Guardare materiale pornografico è diventata la normalità, il consumo negli ultimi anni è aumentato in maniera esponenziale tra i giovanissimi, a causa dell’estrema facilità attraverso la quale un minore dotato di smartphone e connessione web può con un clic accedere e visionare una illimitata quantità di pornografia, gratis e in maniera anonima. Per molti questo non rappresenta un problema e neppure una seria emergenza da affrontare, ma anzi è un vessillo di libertà, mentre per altri è segno di una schiavitù moderna terribile che crea danni gravissimi soprattutto negli adolescenti, spesso poco più che bambini, che se ne abbeverano. La pornografia deforma la sessualità, la falsifica, la snatura e la “pompa”. I ragazzi vengono “educati” a un tipo di sessualità irreale, degradante, storpiata, violenta ed esclusivamente genitale. La bellezza della sessualità è così svilita, ridotta a pezzi di corpi, anzi, pezzi di carni, in una ricerca meccanica di piacere dove non esiste relazione, ma solo zone erogene.
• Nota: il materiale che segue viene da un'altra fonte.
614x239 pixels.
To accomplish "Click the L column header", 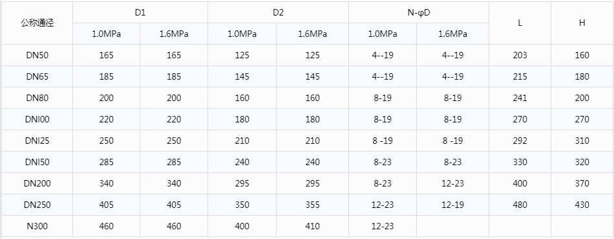I will (520, 23).
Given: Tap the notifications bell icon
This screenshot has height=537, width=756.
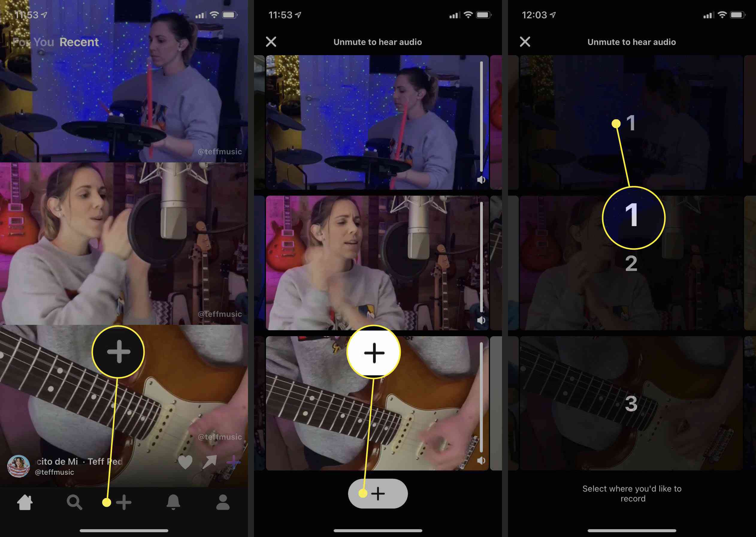Looking at the screenshot, I should pos(173,502).
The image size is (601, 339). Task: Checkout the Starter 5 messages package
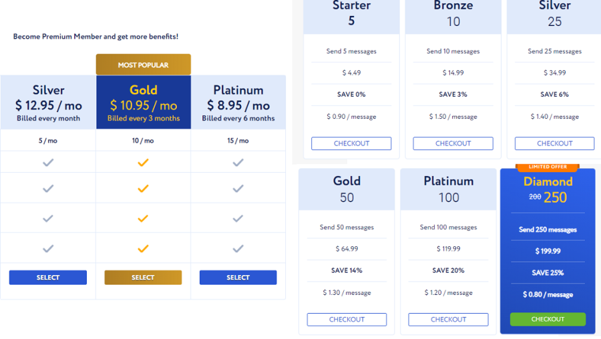(351, 143)
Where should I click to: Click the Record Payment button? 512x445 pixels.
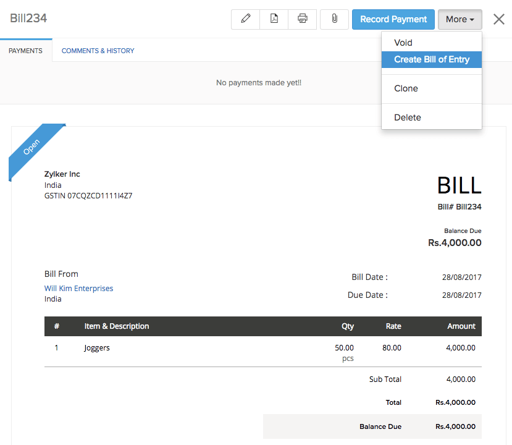(393, 19)
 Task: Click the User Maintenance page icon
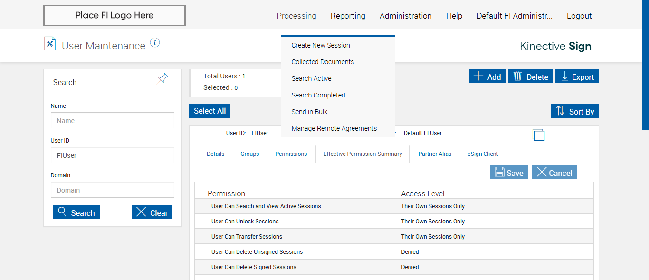[x=50, y=44]
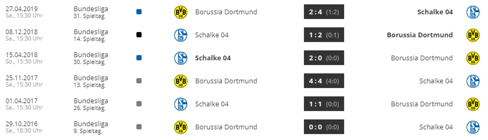Open the 4:4 (4:0) match result
The height and width of the screenshot is (140, 488).
[324, 81]
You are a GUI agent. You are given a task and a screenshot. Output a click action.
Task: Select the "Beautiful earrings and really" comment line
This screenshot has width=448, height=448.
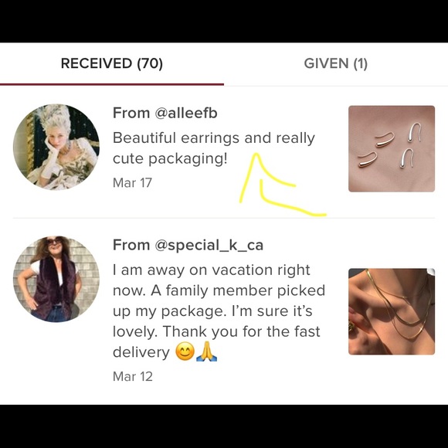(x=214, y=138)
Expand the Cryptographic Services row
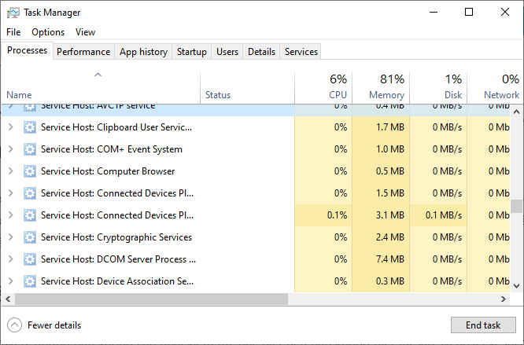The image size is (524, 345). coord(10,237)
Il coraggioso libro della sessuologa belga laica Thérèse Hargot “Una gioventù sessualmente liberata (o quasi)” uscito in Italia per i tipi di Sonzogno, tradotto da Giovanni Marcotullio, ha il merito, tra gli altri, di affrontare nel primo capitolo la questione legata all’esposizione, anzi, alla sovraesposizione di bambini e ragazzi a materiale pornografico. La giovane autrice, moglie e madre di tre figli, lavora da più di dieci anni nelle scuole nel campo dell’educazione alla vita affettiva, relazionale e sessuale degli adolescenti.
La liberazione sessuale conquistata negli anni Sessanta, scrive Thérèse Hargot, non ci ha reso davvero liberi, ma ci ha portato ad obbedire ad altri divieti che paradossalmente ci hanno imprigionati più di prima. Vivere e misurarsi con la sessualità in età precoce, l’accesso al porno che genera ansia da prestazione (perché se il sesso è quello che mostrano i filmetti, come si può non provare timore e apprensione?), l’ossessione per l’orientamento sessuale… creano nei più giovani (ma spesso anche negli adulti) infelicità, frustrazione, insicurezza ed incapacità di relazionarsi davvero con l’altro. Perché “per stare con qualcuno bisogna innanzitutto essere qualcuno”, c’è bisogno “di diventare se stessi per essere capaci di entrare in relazione con gli altri”.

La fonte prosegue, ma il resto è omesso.